The cornerstone of our organization, microfinance is financial service to a demographic of micro-entrepreneurs often ignored by the traditional financial institutions in developing regions of the world.
By providing financial services on a small scale, microfinance institutions (MFIs) like CAFECC are able to offer clients a safe way to keep their savings and effectively secure capital to grow their businesses. We do this in a cost-effective way that lowers or removes the barriers that usually prevent micro-entrepreneurs from using traditional banking institutions.
People often limit the definition of microfinance to what is actually its main component: microcredit. Usually the central product of MFIs, microcredit is a unique way of providing loans to entrepreneurs who have limited access to loans from formal banks. Because sustainable banking for the poor is not possible without increased precautions to offset the increased risk, and because micro-entrepreneurs often lack collateral traditionally required for lending, MFIs secure loans using the social collateral provided by solidarity groups and guarantors, besides often charging significantly higher interest and requiring small compulsory savings for security. In this model, an individual must join a group of other clients and produce guarantees in order to take a loan. The social pressure from the group and community encourages individuals and groups to pay loan installments on time.
By combining rigorous screening of clients, proper training, and frequent group meetings attended by loan officers, MFIs encourage clients to use loans responsibly. Groups can become platforms for community-building and discipleship, and well-managed groups often produce members that become leaders in terms of financial responsibility, business counsel, employment, and spiritual mentoring.
In addition to lending, most MFIs offer savings products that are equally essential for micro-entrepreneurs in developing countries. Despite common beliefs that the materially poor cannot and will not save, the truth is that there is a tremendous, largely untapped capacity for saving among the relatively poor, which, if harnessed properly, can result in business growth and improvement in the quality of life for many who have limited access to savings.
Microenterprise represents the vast majority of employment in most developing countries, due to lack of formal employment. Therefore, the access to capital and savings provided by MFIs is crucial to the growth of economy in one of the biggest sectors of our population.
First piloted by Muhammad Yunus and the Grameen Bank of Bangladesh in the 1970′s, microcredit programs have expanded substantially to many corners of the developing world. Microcredit, however, is only a part of the wider picture that is microfinance. Microfinance itself has become an integral tool in poverty reduction and economic self-empowerment. The concept itself was born out of the need for access to financial services by the poor. The term ‘microfinance’ came about in the 1990′s as it became apparent that the poor needed more than just microcredit at their disposal. This term has since become a catch-all for any financial services that could be provided to the poor on an unconventionally small scale.

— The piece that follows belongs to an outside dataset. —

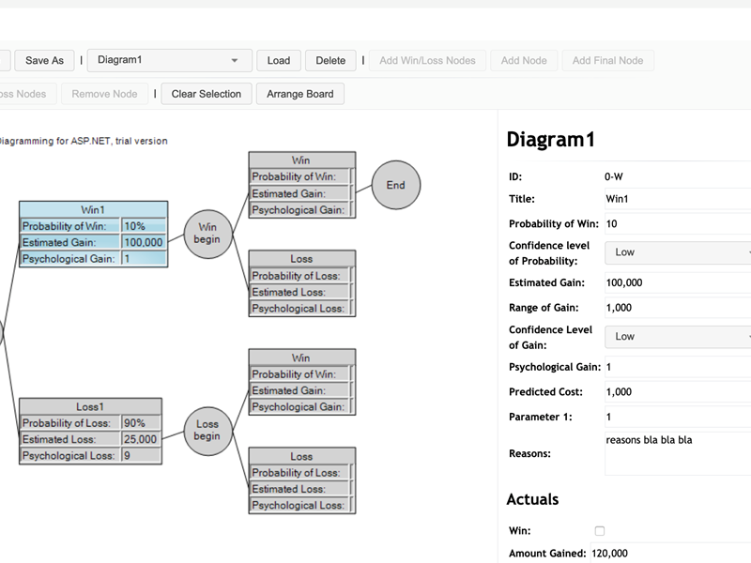
Task: Open the Diagram1 selection dropdown
Action: point(169,61)
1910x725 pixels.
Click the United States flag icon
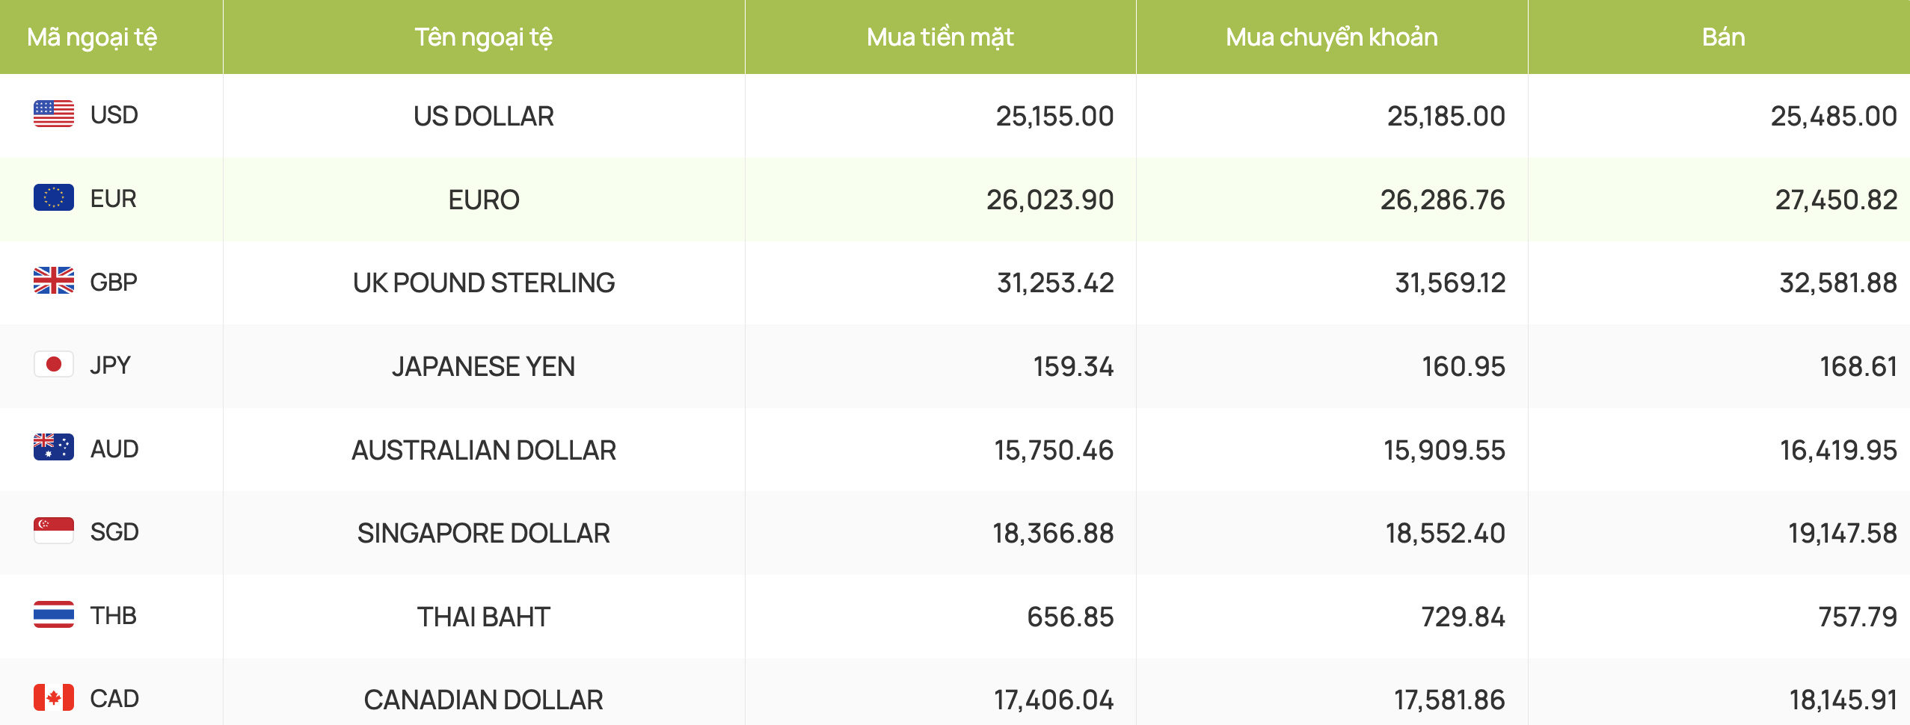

Since the founding microfinance institutions of the 1970′s, microfinance has been used around the world, with roughly $25 billion currently being used in the form of microcredit loans.
With the rise in popularity, microfinance has seen abuses by unscrupulous and poorly managed groups, damaging the reputation of microfinance as a viable component of poverty alleviation. The future of microfinance depends on responsible donors that take an active role in evaluating and demanding improved recipient performance that in turn will benefit the clients using these services. It is estimated that over $250 billion in capital is required for microfinance entities to serve all the poor in the world that would benefit from these services.